Problem details
Exactly as written, transcribe the data from its opening line through the line containing "Given: Click the sidebar". Leave every picture out.

Exercise data
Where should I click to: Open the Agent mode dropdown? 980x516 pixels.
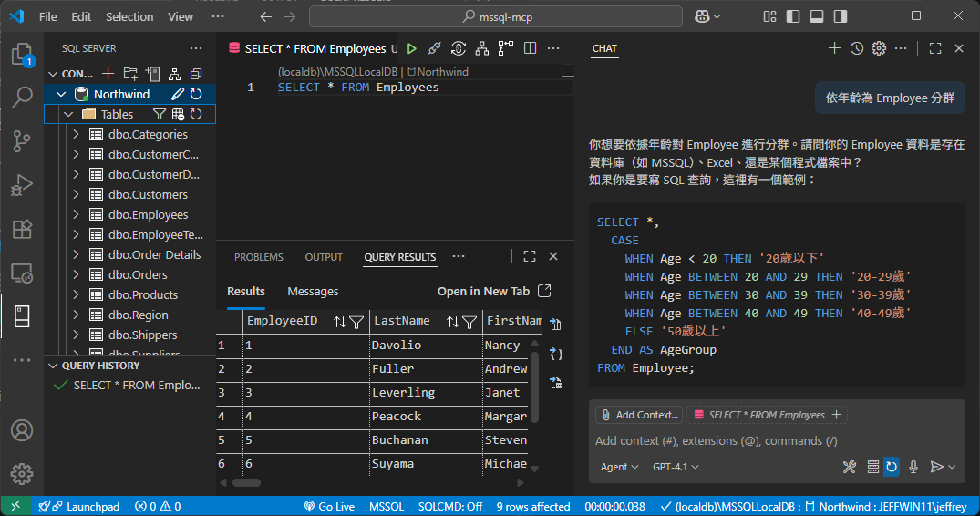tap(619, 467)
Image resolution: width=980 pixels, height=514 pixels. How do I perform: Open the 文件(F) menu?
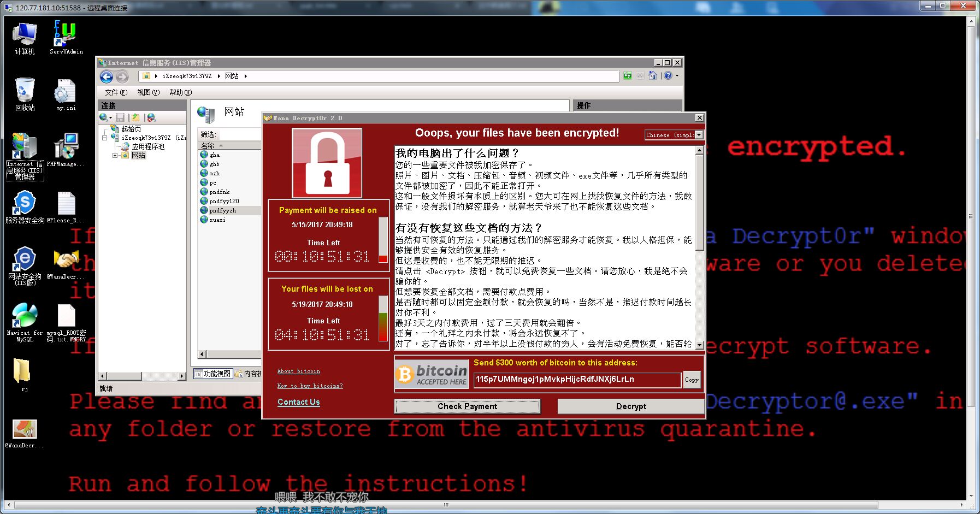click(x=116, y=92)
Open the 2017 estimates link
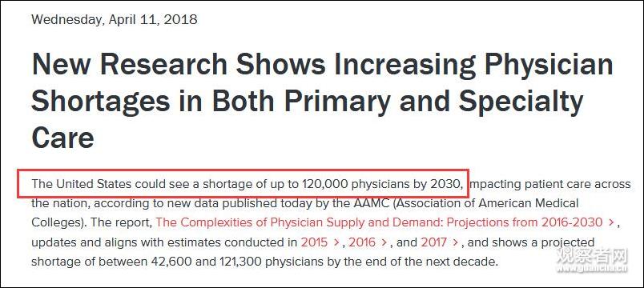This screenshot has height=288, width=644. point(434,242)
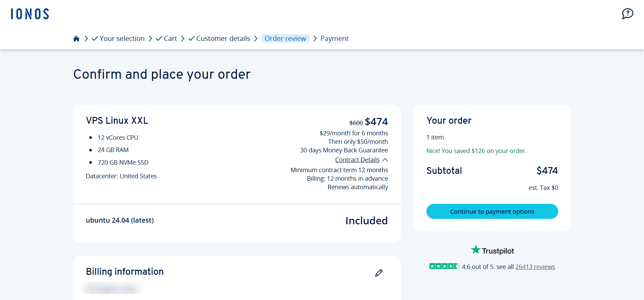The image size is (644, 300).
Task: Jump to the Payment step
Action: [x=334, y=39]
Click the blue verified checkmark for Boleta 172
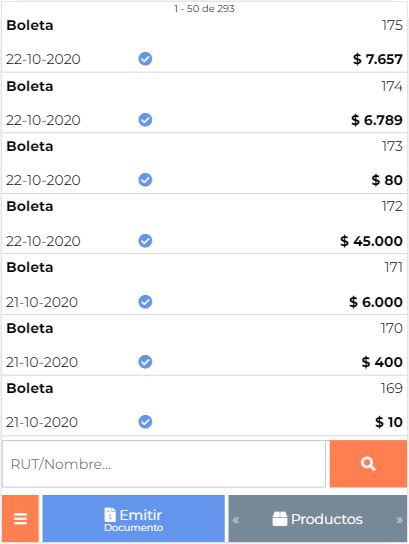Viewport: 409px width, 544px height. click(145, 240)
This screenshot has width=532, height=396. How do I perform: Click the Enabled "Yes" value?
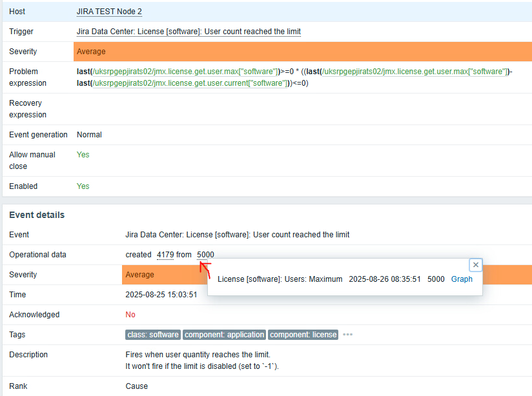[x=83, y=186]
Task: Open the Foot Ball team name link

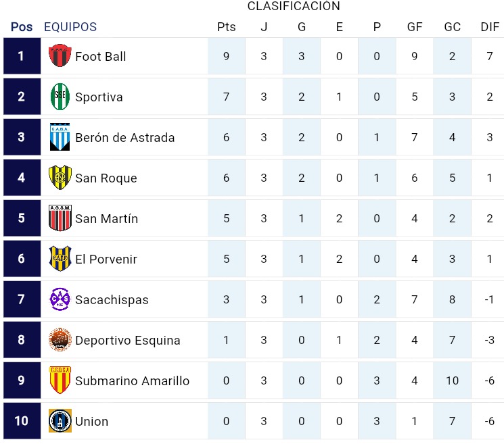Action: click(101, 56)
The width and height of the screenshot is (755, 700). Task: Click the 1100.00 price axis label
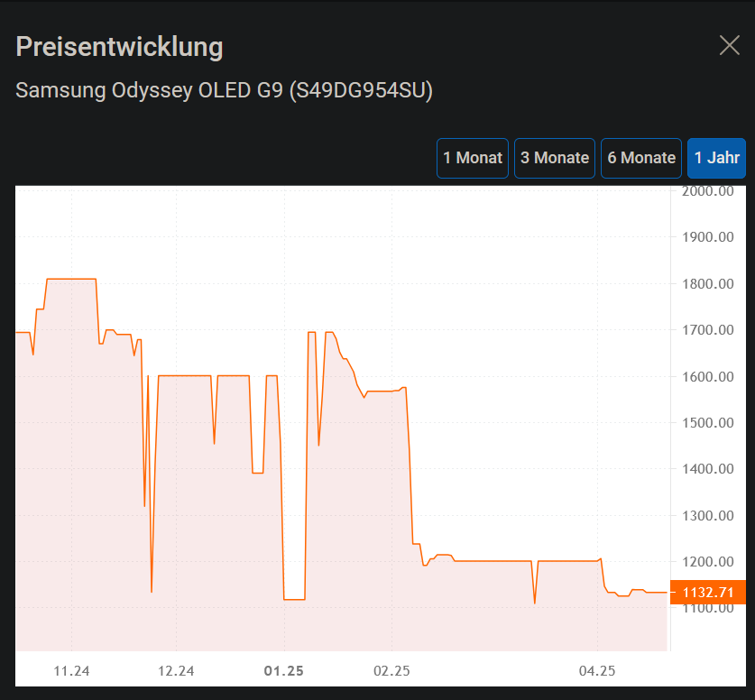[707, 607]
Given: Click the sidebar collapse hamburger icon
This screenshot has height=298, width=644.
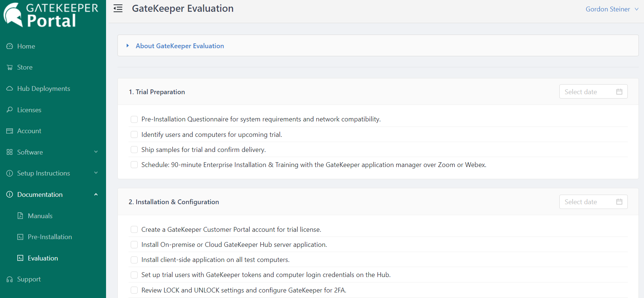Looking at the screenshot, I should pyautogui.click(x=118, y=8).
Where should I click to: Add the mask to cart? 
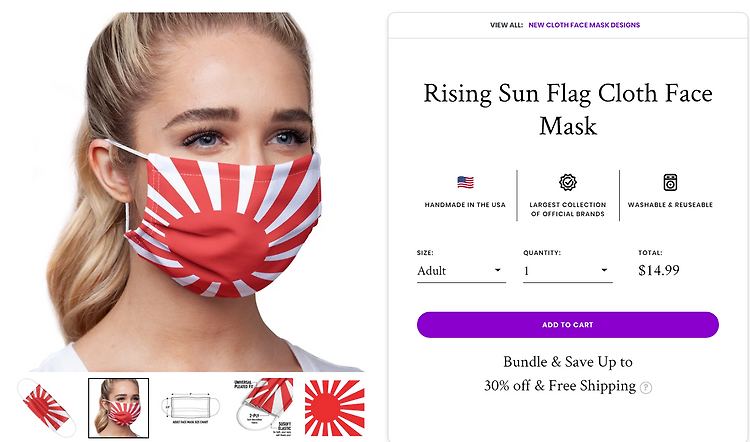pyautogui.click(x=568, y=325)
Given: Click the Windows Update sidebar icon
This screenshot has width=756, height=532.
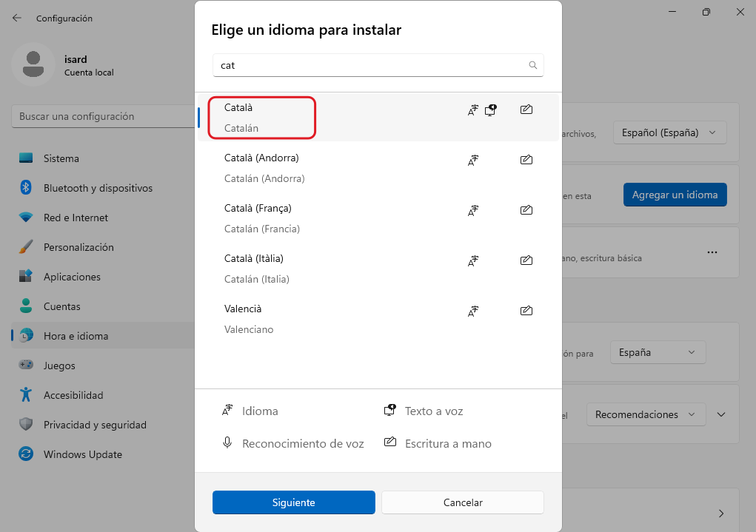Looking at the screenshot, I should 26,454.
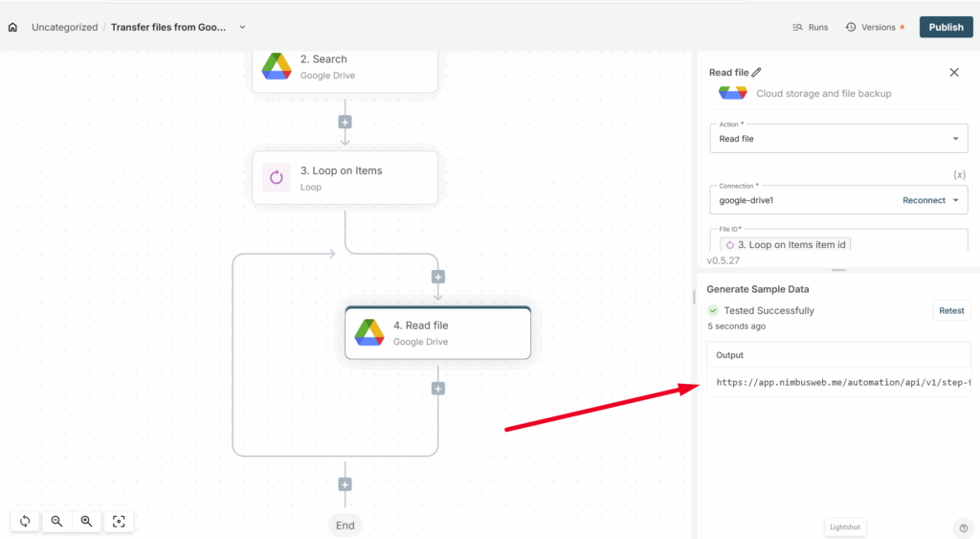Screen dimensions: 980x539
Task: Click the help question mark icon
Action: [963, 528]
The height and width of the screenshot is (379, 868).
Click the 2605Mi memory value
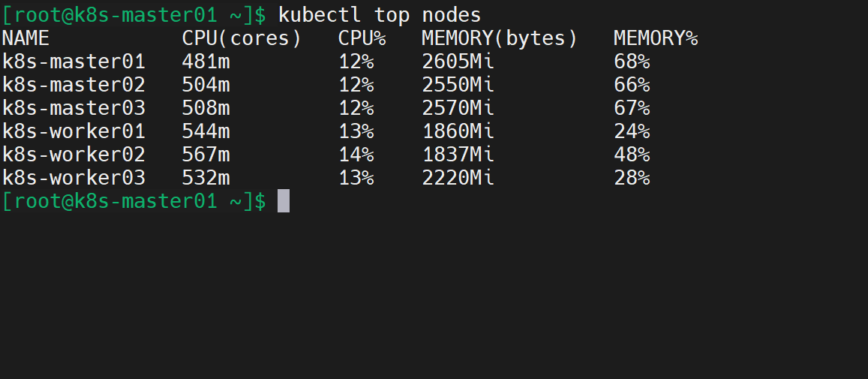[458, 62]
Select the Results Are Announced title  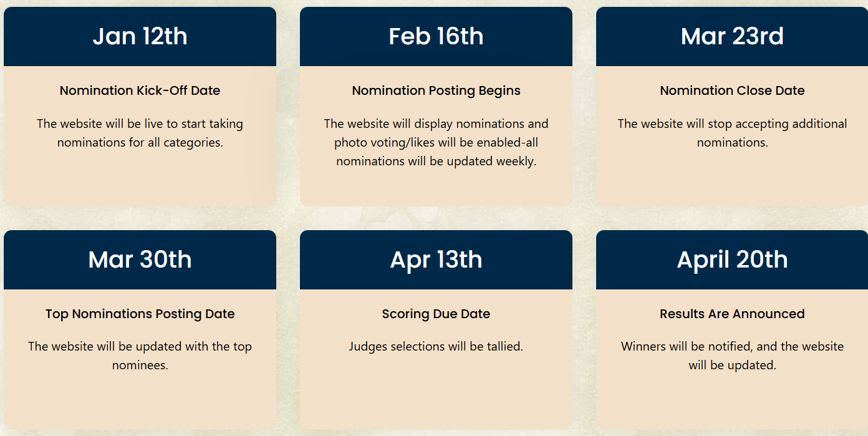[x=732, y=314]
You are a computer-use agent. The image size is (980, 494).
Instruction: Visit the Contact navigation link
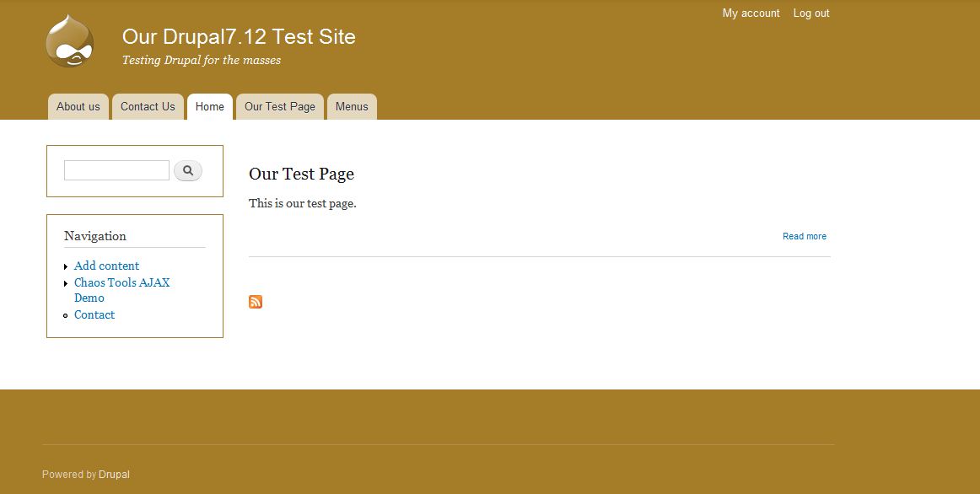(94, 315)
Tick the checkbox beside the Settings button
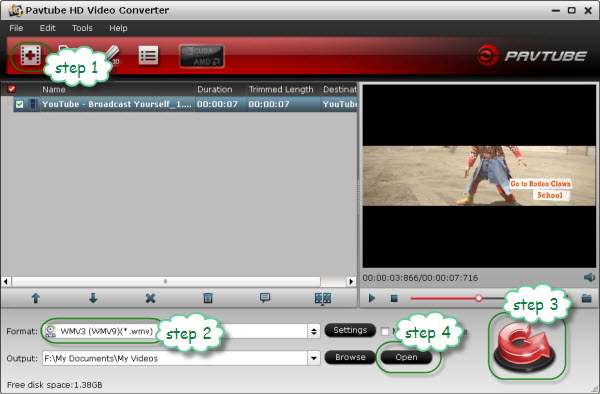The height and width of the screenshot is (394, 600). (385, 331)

Result below
Where should I click to: Open the Agent mode dropdown? 980x516 pixels.
tap(619, 467)
Image resolution: width=980 pixels, height=514 pixels. How do I perform: Open the 文件(F) menu?
click(x=116, y=92)
Open the 2017 estimates link
This screenshot has height=288, width=644. point(434,242)
The image size is (644, 300).
Task: Jump to the Payment step
Action: [x=334, y=39]
Click the blue verified checkmark for Boleta 172
Viewport: 409px width, 544px height. click(145, 240)
This screenshot has width=532, height=396. How do I perform: Click the Enabled "Yes" value?
[x=83, y=186]
Task: Open the Foot Ball team name link

Action: click(101, 56)
The width and height of the screenshot is (755, 700). Task: Click the 1100.00 price axis label
[707, 607]
Given: Click the sidebar collapse hamburger icon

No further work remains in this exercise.